First thing this morning, I took the dog out for his morning constitutional. This is no ordinary dog. It is our new dog, our puppy, Frank. Before heading out to the yard, he stopped to smell the fresh flowers in the large pot on the top step of the porch. He was like, “Hey, are these new, I don’t remember seeing these before.” They were new and they were chrysanthemums, so I don’t think they smell like much, but maybe to a dog, who knows?

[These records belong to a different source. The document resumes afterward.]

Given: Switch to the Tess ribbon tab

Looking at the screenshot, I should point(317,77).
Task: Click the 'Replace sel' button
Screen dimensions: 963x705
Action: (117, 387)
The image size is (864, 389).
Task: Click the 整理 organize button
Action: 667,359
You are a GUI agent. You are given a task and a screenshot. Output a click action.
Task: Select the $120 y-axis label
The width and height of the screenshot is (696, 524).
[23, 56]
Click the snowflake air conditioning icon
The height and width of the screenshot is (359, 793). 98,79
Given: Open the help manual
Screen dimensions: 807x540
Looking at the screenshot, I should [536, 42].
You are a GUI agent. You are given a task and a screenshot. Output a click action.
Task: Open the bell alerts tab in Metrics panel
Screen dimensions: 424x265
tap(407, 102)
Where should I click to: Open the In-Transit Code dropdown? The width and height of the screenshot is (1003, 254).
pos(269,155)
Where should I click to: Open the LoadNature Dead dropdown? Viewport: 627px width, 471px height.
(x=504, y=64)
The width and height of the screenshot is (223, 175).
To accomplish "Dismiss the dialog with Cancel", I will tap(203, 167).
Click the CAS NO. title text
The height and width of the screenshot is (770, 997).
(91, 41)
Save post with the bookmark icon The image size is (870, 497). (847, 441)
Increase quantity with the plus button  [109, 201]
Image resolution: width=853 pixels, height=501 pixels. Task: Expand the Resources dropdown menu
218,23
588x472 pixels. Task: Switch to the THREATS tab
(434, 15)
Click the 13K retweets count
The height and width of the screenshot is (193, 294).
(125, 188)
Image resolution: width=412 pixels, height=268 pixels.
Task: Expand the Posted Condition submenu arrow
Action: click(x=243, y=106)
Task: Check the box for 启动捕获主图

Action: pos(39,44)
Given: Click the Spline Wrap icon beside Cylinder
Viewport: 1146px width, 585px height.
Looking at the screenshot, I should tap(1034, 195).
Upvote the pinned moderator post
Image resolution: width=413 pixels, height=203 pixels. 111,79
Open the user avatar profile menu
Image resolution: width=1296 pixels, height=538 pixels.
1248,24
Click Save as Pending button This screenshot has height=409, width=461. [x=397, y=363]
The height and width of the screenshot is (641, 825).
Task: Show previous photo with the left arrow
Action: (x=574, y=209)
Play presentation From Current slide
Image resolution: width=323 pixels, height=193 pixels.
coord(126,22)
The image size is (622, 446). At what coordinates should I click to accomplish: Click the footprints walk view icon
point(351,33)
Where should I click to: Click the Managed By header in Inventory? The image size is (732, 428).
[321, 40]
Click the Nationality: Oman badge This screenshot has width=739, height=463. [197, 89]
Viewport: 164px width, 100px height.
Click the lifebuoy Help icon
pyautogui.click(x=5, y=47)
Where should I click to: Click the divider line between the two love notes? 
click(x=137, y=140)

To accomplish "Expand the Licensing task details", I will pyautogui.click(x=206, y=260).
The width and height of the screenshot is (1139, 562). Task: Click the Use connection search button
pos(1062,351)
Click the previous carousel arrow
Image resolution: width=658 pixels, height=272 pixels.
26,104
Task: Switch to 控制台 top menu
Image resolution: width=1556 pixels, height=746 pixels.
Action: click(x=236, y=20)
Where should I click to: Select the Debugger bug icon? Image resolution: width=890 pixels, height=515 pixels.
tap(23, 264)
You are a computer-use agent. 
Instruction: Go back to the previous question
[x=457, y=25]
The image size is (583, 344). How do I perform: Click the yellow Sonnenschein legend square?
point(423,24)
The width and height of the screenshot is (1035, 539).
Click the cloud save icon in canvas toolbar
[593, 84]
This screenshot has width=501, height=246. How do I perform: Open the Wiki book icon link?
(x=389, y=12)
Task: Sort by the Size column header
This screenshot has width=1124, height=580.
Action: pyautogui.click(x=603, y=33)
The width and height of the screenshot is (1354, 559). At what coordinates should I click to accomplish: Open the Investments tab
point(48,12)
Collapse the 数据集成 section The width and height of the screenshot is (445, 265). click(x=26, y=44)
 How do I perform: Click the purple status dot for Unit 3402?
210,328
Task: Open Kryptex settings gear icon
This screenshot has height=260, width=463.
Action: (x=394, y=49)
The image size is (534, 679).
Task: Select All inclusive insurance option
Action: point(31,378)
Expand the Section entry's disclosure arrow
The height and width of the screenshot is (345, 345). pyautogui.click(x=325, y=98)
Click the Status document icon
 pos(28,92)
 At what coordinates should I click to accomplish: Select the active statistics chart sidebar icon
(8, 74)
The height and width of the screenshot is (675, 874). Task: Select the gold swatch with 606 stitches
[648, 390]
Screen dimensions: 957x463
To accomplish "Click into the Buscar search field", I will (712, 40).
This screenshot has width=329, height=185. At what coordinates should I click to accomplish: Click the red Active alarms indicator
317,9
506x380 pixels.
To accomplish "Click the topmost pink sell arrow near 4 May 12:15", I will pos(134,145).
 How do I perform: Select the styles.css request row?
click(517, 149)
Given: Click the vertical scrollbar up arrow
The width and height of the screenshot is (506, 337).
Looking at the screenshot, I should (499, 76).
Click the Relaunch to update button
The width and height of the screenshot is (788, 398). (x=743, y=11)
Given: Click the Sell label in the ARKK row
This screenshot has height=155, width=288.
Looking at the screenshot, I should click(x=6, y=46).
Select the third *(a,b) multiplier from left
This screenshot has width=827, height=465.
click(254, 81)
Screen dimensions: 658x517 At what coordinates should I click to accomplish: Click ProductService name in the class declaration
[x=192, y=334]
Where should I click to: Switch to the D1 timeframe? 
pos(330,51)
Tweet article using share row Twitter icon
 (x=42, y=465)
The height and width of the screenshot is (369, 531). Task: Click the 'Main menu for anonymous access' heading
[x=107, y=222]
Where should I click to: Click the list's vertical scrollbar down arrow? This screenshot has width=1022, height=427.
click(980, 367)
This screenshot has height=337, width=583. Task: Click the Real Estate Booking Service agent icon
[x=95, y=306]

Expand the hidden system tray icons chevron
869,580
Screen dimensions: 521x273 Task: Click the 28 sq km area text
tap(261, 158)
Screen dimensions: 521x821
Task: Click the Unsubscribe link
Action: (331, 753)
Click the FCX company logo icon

At the time, I gave Frank’s stop only a fleeting thought. Fresh flowers aren’t unusual at our house. My awesome wife likes to make sure our porches are adorned with pretty, seasonal flowers. Frank’s smelling the flowers helped me to realize how much I’ve underappreciated the flowers on our porch and how I should stop griping about their cost and the need to replace them when they die (this statement will come back to haunt me). They are appealing and dress up the house, but that isn’t what this blog is about.
As the day went on, the image of Frank’s quick little sniff was etched in my mind. I couldn’t stop thinking about that sight. Do dogs always live in the moment, I asked myself. As soon as I became conscious of my question, I made up my mind to live the entire day “in the moment.” I tried to be more conscious of what I was doing and experiencing at all times.
During my commute, a historical biography of Thomas Jefferson played from my iPhone. I juggled my keen attention between the audiobook, my driving tasks and the traffic around me. Walking into my office building, I noticed the reflection of a young man a few steps behind me. I slowed down so I could hold the door for him and engage him in conversation. Later, at lunch, I savored my food bite for bite while engaging in conversation with a friend who is a college professor. I found new energy when talking about self-insurance and budgetary funding at my work. I cleared every single e-mail received at work (might be a first). Consciousness stayed with me throughout the day and I found it to be a new and unusual feeling. There were no long gaps where I didn’t know what happened, or how I got there. I saw things I knew were there, but with much better clarity. There was less social media and mindless wandering.
I’m not being cliché when I say, “Take Time to Smell the Flowers.” Our dogs have something on us. They do things with much more intention. They love unconditionally. They take time to smell the flowers and many other things. It appears to me that dogs are either totally conscious, or are asleep. What do you think? Are you conscious? Maybe I’ll come back as a dog.